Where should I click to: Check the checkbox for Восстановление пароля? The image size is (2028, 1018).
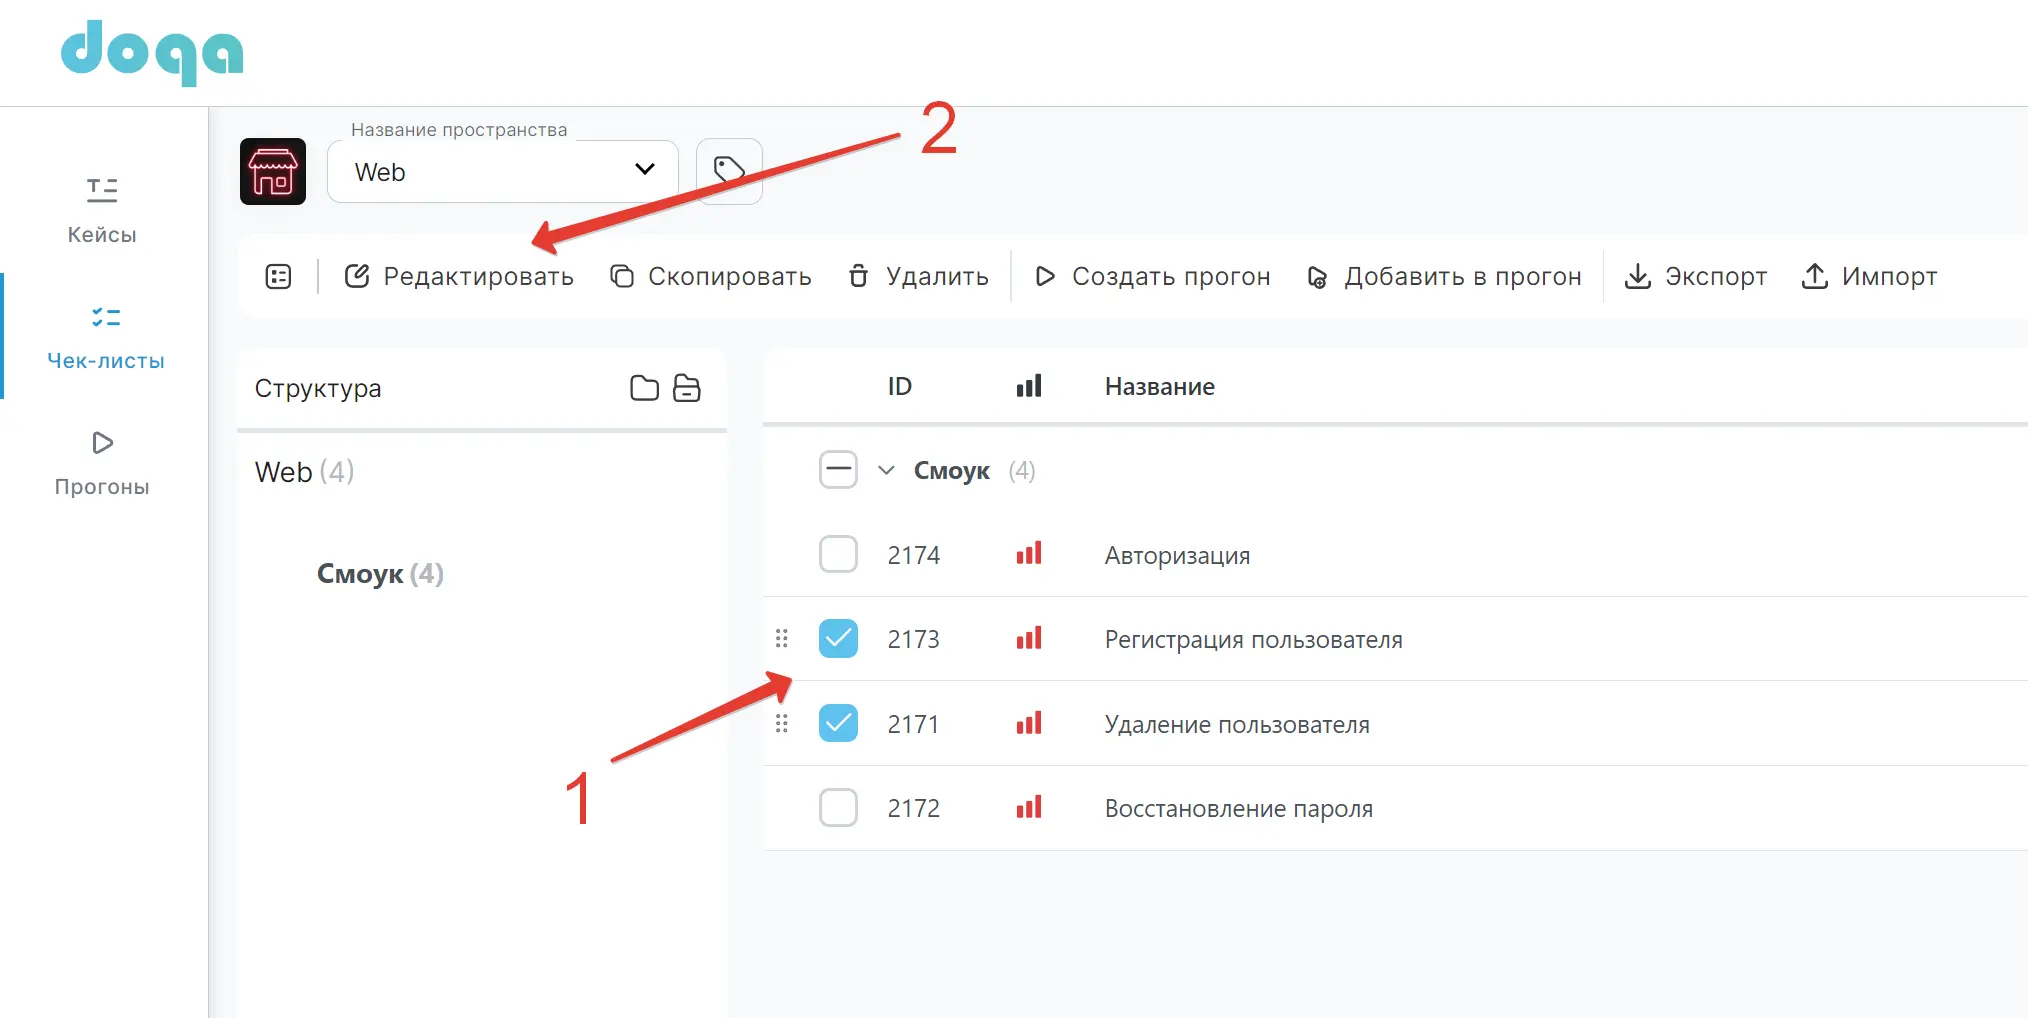pyautogui.click(x=838, y=807)
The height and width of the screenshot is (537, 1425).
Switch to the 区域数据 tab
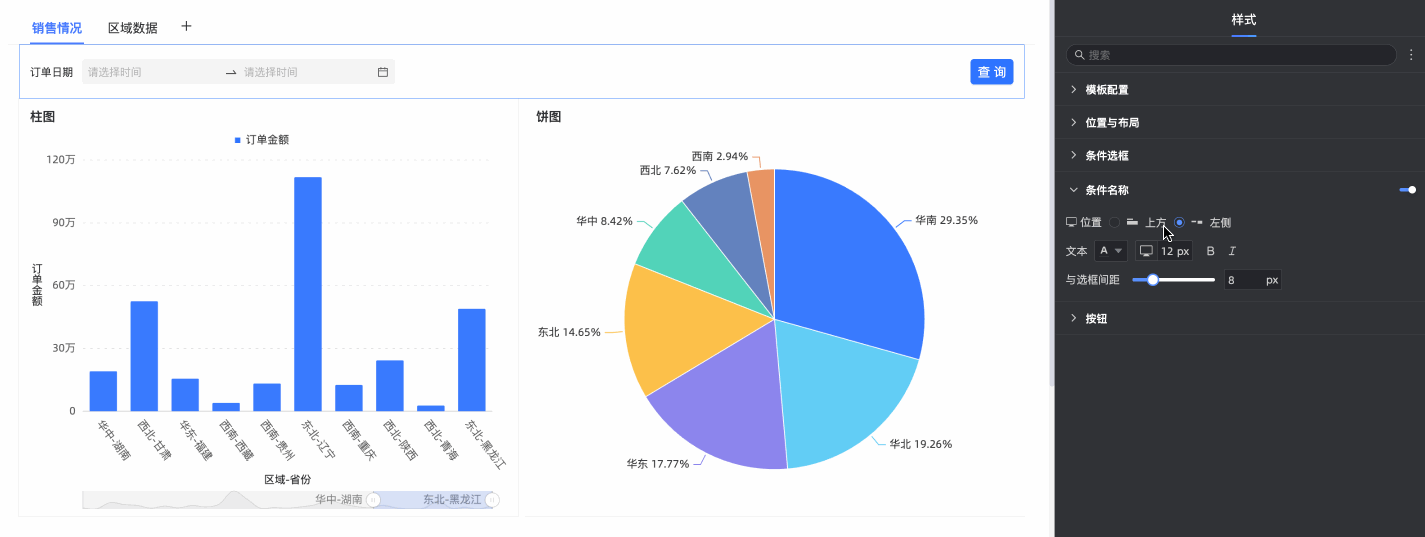pyautogui.click(x=133, y=28)
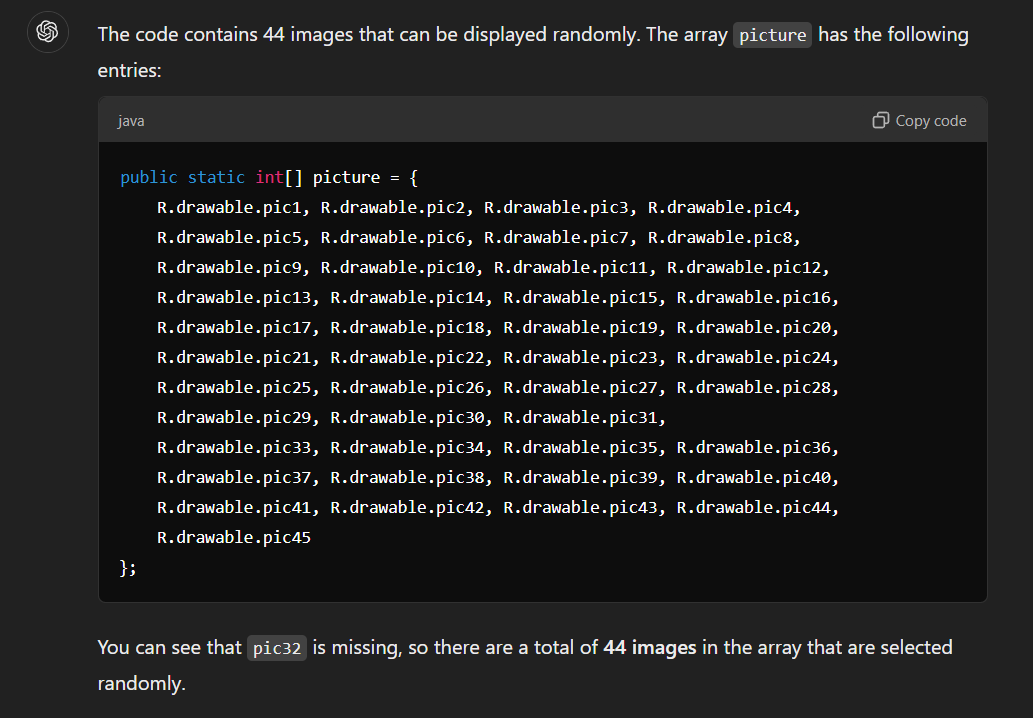Image resolution: width=1033 pixels, height=718 pixels.
Task: Click R.drawable.pic33 in the code block
Action: [234, 448]
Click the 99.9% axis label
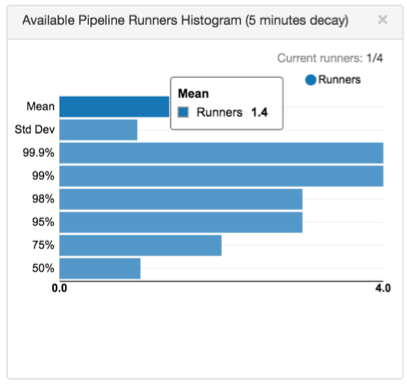Viewport: 407px width, 386px height. coord(38,153)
--- --- ---
Rewrite all of the material above, swapping "tab" for "panel" and keeping everything else unchanged. Leave the pictures out.

Where should I click to: Check the checkbox for Восстановление пароля? The image size is (2028, 1018).
pyautogui.click(x=838, y=807)
The height and width of the screenshot is (537, 1425).
Switch to the 区域数据 panel
pyautogui.click(x=133, y=28)
Image resolution: width=1033 pixels, height=718 pixels.
Task: Click R.drawable.pic33 in the code block
Action: [234, 448]
Click the 99.9% axis label
Viewport: 407px width, 386px height. coord(38,153)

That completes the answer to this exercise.